Quote the listing below word for word, stopping after the line that contains "Click the step 3 完成 circle icon".

======== GIVEN DATA ========

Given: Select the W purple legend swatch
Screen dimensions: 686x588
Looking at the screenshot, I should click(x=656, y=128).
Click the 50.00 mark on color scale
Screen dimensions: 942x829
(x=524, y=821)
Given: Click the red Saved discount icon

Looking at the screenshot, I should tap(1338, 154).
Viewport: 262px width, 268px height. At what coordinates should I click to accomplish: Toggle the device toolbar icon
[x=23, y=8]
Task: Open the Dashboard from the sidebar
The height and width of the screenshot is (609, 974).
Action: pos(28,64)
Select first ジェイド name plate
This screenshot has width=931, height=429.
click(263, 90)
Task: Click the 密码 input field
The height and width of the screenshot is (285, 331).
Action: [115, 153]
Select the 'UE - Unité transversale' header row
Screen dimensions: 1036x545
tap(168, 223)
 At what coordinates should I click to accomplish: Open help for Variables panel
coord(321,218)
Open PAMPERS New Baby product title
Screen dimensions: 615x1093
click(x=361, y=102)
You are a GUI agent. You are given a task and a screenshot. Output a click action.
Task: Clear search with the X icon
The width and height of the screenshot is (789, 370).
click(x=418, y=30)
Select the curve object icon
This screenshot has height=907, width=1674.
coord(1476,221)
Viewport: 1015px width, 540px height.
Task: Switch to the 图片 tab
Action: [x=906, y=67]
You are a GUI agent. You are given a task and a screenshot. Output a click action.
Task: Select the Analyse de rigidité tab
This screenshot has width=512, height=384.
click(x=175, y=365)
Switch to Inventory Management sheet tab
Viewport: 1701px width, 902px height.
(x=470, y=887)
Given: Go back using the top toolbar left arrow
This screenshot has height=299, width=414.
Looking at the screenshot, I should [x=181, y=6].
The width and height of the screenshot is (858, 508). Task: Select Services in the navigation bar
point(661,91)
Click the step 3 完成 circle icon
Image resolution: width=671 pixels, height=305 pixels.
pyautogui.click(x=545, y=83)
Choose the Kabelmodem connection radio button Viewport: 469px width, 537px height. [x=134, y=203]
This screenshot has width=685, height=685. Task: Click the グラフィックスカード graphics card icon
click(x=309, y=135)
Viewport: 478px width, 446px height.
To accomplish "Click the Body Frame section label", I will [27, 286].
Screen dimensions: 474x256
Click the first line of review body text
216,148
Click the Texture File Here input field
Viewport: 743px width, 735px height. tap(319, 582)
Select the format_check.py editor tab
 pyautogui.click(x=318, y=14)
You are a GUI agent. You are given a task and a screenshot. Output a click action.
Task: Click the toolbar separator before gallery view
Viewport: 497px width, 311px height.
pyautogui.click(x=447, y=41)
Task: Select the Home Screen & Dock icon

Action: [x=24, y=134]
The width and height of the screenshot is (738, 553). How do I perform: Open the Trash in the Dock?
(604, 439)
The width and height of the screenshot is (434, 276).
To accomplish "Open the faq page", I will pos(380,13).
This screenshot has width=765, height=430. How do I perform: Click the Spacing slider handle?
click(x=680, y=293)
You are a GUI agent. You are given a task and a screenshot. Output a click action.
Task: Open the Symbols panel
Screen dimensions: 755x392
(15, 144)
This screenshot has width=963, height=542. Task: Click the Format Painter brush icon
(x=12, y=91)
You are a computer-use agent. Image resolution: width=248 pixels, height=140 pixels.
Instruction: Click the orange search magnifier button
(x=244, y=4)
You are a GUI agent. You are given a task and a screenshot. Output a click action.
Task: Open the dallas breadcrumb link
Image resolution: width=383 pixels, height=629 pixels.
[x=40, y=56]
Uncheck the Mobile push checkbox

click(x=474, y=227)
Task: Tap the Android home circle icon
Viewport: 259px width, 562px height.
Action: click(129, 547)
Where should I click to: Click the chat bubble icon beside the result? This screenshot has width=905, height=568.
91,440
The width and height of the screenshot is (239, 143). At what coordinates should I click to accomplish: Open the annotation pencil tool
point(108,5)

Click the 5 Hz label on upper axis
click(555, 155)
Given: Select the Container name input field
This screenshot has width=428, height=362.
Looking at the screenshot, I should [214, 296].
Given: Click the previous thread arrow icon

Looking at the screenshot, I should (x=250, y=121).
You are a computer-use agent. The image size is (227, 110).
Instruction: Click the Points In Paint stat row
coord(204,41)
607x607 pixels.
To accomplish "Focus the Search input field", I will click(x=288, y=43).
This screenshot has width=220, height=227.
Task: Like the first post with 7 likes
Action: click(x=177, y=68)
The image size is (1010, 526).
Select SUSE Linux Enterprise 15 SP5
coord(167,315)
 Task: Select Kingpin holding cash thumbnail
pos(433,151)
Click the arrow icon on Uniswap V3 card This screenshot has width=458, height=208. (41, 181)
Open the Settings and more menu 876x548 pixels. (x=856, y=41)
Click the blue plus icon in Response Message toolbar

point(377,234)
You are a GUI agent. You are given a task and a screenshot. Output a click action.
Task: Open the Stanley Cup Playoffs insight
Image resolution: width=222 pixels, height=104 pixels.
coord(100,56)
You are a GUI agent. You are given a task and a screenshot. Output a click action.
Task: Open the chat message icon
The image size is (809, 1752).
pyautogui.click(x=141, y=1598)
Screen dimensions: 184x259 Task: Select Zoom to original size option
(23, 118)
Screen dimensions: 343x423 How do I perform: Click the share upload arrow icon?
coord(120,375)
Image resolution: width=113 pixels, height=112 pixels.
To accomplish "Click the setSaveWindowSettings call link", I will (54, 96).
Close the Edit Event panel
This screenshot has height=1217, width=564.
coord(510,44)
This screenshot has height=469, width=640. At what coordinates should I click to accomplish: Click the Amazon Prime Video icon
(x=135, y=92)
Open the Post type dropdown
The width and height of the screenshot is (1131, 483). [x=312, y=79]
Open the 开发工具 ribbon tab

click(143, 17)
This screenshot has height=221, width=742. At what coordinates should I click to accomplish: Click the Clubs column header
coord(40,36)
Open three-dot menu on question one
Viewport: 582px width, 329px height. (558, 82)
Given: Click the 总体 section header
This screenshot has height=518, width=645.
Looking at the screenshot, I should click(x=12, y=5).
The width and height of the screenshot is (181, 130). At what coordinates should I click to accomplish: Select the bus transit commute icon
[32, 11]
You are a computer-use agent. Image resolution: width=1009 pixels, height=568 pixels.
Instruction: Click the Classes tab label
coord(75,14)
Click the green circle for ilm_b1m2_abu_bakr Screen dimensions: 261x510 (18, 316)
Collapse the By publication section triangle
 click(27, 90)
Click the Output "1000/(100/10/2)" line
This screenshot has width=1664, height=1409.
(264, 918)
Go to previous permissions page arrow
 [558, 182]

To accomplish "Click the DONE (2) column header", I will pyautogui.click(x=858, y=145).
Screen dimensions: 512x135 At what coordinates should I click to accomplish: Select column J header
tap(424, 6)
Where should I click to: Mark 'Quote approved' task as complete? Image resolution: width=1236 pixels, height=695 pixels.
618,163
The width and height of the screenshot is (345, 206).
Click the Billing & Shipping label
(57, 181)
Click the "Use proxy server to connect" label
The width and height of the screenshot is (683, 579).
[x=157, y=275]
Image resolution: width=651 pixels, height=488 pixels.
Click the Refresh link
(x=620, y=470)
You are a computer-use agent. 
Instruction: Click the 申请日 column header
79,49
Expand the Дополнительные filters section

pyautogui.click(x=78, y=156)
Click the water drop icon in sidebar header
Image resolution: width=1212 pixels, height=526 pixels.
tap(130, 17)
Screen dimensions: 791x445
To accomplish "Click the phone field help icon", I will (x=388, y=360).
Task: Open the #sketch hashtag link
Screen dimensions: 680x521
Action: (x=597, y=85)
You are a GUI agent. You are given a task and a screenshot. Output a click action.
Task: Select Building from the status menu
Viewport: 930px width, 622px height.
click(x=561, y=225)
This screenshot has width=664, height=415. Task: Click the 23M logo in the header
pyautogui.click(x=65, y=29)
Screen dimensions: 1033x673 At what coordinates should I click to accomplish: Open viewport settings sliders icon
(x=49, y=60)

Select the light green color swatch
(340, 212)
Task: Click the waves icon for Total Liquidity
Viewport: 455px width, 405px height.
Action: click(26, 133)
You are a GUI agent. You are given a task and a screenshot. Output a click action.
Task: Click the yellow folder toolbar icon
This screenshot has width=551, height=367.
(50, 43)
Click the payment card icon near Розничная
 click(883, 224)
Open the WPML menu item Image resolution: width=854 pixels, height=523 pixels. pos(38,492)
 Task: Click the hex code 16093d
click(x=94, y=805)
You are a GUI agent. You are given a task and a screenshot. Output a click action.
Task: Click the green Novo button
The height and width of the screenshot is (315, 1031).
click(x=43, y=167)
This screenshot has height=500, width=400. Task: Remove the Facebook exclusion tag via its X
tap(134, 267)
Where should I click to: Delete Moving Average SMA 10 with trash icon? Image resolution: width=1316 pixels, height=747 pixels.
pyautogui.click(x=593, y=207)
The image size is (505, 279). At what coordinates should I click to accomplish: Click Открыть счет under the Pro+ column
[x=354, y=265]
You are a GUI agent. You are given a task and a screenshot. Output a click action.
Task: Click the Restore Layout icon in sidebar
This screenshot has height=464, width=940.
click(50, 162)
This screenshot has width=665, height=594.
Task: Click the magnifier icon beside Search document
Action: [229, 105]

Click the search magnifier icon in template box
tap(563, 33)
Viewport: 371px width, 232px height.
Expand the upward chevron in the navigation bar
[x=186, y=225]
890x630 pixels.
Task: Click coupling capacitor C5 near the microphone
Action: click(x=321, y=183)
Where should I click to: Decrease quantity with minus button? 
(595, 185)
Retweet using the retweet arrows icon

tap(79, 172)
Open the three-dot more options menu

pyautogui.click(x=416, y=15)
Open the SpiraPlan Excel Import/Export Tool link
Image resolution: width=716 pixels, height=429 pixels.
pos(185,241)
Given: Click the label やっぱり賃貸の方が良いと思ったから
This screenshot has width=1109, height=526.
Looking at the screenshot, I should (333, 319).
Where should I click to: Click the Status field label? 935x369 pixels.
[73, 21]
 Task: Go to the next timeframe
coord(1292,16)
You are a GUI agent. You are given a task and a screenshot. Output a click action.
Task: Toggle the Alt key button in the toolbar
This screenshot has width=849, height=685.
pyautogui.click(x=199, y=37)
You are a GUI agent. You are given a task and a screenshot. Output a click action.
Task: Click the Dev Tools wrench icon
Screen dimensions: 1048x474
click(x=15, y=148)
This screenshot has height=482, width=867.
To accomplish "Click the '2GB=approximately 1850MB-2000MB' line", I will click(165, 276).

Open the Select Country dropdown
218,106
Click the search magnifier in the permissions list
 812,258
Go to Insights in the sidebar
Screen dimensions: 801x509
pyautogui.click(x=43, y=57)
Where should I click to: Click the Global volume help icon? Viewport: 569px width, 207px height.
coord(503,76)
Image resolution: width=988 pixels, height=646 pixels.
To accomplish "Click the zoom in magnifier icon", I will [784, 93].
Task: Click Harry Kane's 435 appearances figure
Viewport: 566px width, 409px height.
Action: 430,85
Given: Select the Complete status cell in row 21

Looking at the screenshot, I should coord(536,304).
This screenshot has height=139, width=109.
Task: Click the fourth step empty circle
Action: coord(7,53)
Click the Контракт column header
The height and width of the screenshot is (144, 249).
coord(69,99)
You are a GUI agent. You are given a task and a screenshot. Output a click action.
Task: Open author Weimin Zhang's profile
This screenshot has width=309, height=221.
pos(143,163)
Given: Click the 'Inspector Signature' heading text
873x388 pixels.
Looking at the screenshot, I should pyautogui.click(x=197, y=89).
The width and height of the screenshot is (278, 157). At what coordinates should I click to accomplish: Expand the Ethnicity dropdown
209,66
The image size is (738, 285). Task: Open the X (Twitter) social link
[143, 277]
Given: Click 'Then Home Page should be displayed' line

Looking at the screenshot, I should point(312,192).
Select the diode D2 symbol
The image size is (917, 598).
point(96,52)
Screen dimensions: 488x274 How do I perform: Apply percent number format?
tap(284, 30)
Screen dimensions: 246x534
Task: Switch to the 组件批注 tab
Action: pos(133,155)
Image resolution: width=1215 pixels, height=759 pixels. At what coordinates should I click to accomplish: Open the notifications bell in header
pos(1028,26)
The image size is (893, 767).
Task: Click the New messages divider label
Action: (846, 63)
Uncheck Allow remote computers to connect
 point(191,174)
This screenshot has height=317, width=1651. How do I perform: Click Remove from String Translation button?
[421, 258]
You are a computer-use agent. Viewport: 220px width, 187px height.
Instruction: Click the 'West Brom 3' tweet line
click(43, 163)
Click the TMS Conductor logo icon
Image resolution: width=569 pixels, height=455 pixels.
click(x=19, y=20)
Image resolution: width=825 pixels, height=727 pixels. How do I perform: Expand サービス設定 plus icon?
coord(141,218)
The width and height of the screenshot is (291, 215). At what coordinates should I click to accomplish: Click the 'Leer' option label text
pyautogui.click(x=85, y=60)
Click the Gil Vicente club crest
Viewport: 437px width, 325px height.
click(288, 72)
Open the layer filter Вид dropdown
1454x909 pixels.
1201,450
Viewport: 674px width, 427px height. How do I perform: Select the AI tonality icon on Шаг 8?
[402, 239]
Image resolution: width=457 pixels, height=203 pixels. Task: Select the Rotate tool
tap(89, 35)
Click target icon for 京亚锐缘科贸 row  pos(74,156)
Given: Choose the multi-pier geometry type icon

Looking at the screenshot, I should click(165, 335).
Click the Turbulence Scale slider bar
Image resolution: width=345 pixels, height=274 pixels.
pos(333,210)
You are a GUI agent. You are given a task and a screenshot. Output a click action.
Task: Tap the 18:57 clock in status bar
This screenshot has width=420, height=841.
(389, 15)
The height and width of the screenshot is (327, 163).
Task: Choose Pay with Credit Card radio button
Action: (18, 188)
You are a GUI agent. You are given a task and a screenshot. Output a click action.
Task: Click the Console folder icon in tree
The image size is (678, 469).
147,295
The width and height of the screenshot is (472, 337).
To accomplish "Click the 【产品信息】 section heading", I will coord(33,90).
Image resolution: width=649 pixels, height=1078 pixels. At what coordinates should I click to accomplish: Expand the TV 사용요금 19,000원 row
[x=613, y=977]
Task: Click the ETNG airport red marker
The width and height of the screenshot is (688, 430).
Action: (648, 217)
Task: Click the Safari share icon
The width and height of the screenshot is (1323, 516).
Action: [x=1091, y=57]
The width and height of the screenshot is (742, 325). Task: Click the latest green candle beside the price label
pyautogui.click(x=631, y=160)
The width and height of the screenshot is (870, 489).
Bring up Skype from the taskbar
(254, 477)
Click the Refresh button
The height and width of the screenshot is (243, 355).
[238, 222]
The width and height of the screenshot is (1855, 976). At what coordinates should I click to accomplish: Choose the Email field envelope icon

========

• _SOLUTION TO THIS EXERCISE_:
Given: Select the W purple legend swatch
Screen dimensions: 686x588
Looking at the screenshot, I should click(x=656, y=128).
Click the 50.00 mark on color scale
Screen dimensions: 942x829
(x=524, y=821)
Given: Click the red Saved discount icon

Looking at the screenshot, I should tap(1338, 154).
Viewport: 262px width, 268px height. At what coordinates should I click to accomplish: Toggle the device toolbar icon
[x=23, y=8]
Task: Open the Dashboard from the sidebar
The height and width of the screenshot is (609, 974).
Action: pos(28,64)
Select first ジェイド name plate
This screenshot has width=931, height=429.
click(263, 90)
Task: Click the 密码 input field
The height and width of the screenshot is (285, 331).
Action: [115, 153]
Select the 'UE - Unité transversale' header row
Screen dimensions: 1036x545
tap(168, 223)
 At what coordinates should I click to accomplish: Open help for Variables panel
coord(321,218)
Open PAMPERS New Baby product title
Screen dimensions: 615x1093
click(x=361, y=102)
You are a GUI agent. You are given a task and a screenshot. Output a click action.
Task: Clear search with the X icon
The width and height of the screenshot is (789, 370).
click(x=418, y=30)
Select the curve object icon
This screenshot has height=907, width=1674.
coord(1476,221)
Viewport: 1015px width, 540px height.
Task: Switch to the 图片 tab
Action: [x=906, y=67]
You are a GUI agent. You are given a task and a screenshot. Output a click action.
Task: Select the Analyse de rigidité tab
This screenshot has width=512, height=384.
click(x=175, y=365)
Switch to Inventory Management sheet tab
Viewport: 1701px width, 902px height.
(x=470, y=887)
Given: Go back using the top toolbar left arrow
This screenshot has height=299, width=414.
Looking at the screenshot, I should [x=181, y=6].
The width and height of the screenshot is (858, 508). Task: Select Services in the navigation bar
point(661,91)
Click the step 3 完成 circle icon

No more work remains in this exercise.